Molecular mechanisms of cefoxitin resistance in Escherichia coli from the Toronto area hospitals.

Escherichia coli may become resistant to cephamycines and oxyimino cephalosporins by virtue of promotor and attenuator mutations or because they have acquired mobilized beta-lactamases from other gram-negative bacilli. This study examined Canadian strains to determine how often promotor and/or attenuator mutations account for this mechanism of resistance and the extent to which clonal spread of these organisms has occurred. We sequenced the promotor and attenuator region of 30 strains resistant to cefoxitin. Twenty-two strains had promotor mutations, 26 had attenuator mutations. Most promotor mutations resulted either in a change in the -35 promotor region towards the E. coli sigma 70 consensus sequence or in the creation of a new consensus hexamer upstream. Eight strains had mutations that increased the typical ampC 16-nucleotide spacer region to the consensus 17- or an 18-nucleotide sequence. Of the attenuator mutations, most did not substantially affect the attenuator loop.

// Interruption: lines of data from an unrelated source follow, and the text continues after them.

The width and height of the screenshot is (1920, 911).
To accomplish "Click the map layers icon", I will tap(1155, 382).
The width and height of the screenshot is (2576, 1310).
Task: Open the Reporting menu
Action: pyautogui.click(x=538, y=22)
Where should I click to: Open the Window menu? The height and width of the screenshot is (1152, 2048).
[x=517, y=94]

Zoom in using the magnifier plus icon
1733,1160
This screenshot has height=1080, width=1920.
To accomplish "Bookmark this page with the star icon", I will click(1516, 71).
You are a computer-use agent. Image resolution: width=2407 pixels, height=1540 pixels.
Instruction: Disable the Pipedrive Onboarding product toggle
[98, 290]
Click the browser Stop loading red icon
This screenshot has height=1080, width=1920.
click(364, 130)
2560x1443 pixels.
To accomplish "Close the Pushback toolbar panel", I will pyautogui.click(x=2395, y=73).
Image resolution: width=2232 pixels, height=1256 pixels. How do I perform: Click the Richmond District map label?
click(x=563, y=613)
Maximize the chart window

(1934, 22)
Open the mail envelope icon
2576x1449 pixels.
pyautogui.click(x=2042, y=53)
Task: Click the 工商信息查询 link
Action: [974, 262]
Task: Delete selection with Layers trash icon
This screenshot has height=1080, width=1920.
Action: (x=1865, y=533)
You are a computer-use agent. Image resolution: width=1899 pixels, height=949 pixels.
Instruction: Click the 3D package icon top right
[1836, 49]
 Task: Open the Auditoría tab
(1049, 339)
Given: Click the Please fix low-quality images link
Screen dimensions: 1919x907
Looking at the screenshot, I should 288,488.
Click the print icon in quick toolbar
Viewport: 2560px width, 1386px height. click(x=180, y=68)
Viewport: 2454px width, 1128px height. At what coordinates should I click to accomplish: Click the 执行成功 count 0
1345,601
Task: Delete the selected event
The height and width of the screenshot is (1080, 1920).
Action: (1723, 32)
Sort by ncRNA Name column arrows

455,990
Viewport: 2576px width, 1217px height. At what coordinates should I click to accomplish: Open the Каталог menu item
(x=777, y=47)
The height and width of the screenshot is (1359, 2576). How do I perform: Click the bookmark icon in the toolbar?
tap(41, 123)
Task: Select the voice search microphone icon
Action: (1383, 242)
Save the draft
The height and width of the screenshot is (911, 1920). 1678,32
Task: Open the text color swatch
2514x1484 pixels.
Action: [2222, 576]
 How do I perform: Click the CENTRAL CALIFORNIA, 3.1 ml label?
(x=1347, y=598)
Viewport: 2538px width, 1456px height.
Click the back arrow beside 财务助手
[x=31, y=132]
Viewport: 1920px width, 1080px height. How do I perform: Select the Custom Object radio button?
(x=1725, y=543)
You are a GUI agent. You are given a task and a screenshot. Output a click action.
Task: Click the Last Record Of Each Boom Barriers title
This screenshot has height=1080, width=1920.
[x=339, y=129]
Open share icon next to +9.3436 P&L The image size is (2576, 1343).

Several of the mutations have previously been described in South Africa, Scandinavia, and France. There was evidence that strains bearing certain mutations were clonally disseminated; however, the 11 strains bearing a complex set of attenuator mutations were not. The majority of cephamycin resistant E. coli strains in Toronto have attenuator and/or promotor mutations upstream of the chromosomal ampC gene.